══ Records for this exercise ══

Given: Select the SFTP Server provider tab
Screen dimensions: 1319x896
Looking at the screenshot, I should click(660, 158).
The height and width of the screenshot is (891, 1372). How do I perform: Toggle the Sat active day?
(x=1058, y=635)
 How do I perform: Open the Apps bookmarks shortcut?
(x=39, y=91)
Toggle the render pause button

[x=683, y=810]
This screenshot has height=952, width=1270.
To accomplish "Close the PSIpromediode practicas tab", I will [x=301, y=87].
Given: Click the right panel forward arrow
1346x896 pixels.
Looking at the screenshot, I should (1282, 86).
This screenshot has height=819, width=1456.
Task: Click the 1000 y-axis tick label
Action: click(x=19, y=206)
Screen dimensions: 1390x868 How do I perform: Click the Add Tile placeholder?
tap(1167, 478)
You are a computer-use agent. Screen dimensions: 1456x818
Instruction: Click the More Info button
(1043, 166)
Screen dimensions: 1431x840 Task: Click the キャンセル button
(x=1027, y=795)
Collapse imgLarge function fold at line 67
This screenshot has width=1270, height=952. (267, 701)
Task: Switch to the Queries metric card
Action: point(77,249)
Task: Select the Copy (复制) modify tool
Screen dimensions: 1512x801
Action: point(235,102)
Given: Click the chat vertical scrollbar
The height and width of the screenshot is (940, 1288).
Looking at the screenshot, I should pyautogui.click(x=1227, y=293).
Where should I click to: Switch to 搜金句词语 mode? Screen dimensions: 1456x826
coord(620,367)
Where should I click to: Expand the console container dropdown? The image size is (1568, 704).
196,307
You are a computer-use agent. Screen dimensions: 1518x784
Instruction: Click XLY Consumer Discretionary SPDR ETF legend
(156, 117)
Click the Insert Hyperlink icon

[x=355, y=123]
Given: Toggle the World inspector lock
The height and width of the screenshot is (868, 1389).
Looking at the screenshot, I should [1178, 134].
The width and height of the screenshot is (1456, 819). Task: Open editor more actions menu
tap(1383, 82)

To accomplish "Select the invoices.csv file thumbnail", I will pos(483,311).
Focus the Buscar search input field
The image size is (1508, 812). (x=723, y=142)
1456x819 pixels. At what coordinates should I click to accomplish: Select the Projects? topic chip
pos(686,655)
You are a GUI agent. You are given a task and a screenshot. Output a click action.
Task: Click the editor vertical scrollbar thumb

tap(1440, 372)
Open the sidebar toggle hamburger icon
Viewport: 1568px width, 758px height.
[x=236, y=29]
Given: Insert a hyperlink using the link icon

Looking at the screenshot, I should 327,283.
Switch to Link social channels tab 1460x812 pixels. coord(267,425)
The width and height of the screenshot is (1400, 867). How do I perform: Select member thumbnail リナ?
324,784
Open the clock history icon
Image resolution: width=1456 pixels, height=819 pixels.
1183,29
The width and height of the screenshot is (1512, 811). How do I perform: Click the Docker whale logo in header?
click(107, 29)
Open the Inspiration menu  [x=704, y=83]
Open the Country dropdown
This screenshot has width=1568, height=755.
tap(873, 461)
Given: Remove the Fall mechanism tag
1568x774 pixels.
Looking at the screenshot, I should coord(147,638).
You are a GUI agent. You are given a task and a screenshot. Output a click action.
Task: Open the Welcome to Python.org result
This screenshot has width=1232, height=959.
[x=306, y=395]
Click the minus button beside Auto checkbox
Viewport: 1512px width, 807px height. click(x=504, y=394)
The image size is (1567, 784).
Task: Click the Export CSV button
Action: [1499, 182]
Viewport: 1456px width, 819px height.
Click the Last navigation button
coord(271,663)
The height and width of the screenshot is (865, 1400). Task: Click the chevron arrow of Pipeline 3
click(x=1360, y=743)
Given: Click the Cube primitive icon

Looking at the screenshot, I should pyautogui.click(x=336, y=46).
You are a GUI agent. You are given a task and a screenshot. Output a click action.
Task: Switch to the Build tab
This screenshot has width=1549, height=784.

═══

§ **What the task asks**: Leaving no line out, return the data above verbatim.

§ **Exercise answer**:
Given: Select the SFTP Server provider tab
Screen dimensions: 1319x896
Looking at the screenshot, I should click(660, 158).
The height and width of the screenshot is (891, 1372). How do I perform: Toggle the Sat active day?
(x=1058, y=635)
 How do I perform: Open the Apps bookmarks shortcut?
(x=39, y=91)
Toggle the render pause button

[x=683, y=810]
This screenshot has height=952, width=1270.
To accomplish "Close the PSIpromediode practicas tab", I will [x=301, y=87].
Given: Click the right panel forward arrow
1346x896 pixels.
Looking at the screenshot, I should (1282, 86).
This screenshot has height=819, width=1456.
Task: Click the 1000 y-axis tick label
Action: click(x=19, y=206)
Screen dimensions: 1390x868 How do I perform: Click the Add Tile placeholder?
tap(1167, 478)
You are a computer-use agent. Screen dimensions: 1456x818
Instruction: Click the More Info button
(1043, 166)
Screen dimensions: 1431x840 Task: Click the キャンセル button
(x=1027, y=795)
Collapse imgLarge function fold at line 67
This screenshot has width=1270, height=952. (267, 701)
Task: Switch to the Queries metric card
Action: point(77,249)
Task: Select the Copy (复制) modify tool
Screen dimensions: 1512x801
Action: point(235,102)
Given: Click the chat vertical scrollbar
The height and width of the screenshot is (940, 1288).
Looking at the screenshot, I should pyautogui.click(x=1227, y=293).
Where should I click to: Switch to 搜金句词语 mode? Screen dimensions: 1456x826
coord(620,367)
Where should I click to: Expand the console container dropdown? The image size is (1568, 704).
196,307
You are a computer-use agent. Screen dimensions: 1518x784
Instruction: Click XLY Consumer Discretionary SPDR ETF legend
(156, 117)
Click the Insert Hyperlink icon

[x=355, y=123]
Given: Toggle the World inspector lock
The height and width of the screenshot is (868, 1389).
Looking at the screenshot, I should [1178, 134].
The width and height of the screenshot is (1456, 819). Task: Open editor more actions menu
tap(1383, 82)

To accomplish "Select the invoices.csv file thumbnail", I will pos(483,311).
Focus the Buscar search input field
The image size is (1508, 812). (x=723, y=142)
1456x819 pixels. At what coordinates should I click to accomplish: Select the Projects? topic chip
pos(686,655)
You are a GUI agent. You are given a task and a screenshot. Output a click action.
Task: Click the editor vertical scrollbar thumb

tap(1440, 372)
Open the sidebar toggle hamburger icon
Viewport: 1568px width, 758px height.
[x=236, y=29]
Given: Insert a hyperlink using the link icon

Looking at the screenshot, I should 327,283.
Switch to Link social channels tab 1460x812 pixels. coord(267,425)
The width and height of the screenshot is (1400, 867). How do I perform: Select member thumbnail リナ?
324,784
Open the clock history icon
Image resolution: width=1456 pixels, height=819 pixels.
1183,29
The width and height of the screenshot is (1512, 811). How do I perform: Click the Docker whale logo in header?
click(107, 29)
Open the Inspiration menu  [x=704, y=83]
Open the Country dropdown
This screenshot has width=1568, height=755.
tap(873, 461)
Given: Remove the Fall mechanism tag
1568x774 pixels.
Looking at the screenshot, I should coord(147,638).
You are a GUI agent. You are given a task and a screenshot. Output a click action.
Task: Open the Welcome to Python.org result
This screenshot has width=1232, height=959.
[x=306, y=395]
Click the minus button beside Auto checkbox
Viewport: 1512px width, 807px height. click(x=504, y=394)
The image size is (1567, 784).
Task: Click the Export CSV button
Action: [1499, 182]
Viewport: 1456px width, 819px height.
Click the Last navigation button
coord(271,663)
The height and width of the screenshot is (865, 1400). Task: Click the chevron arrow of Pipeline 3
click(x=1360, y=743)
Given: Click the Cube primitive icon

Looking at the screenshot, I should pyautogui.click(x=336, y=46).
You are a GUI agent. You are given a task and a screenshot. Output a click action.
Task: Switch to the Build tab
This screenshot has width=1549, height=784.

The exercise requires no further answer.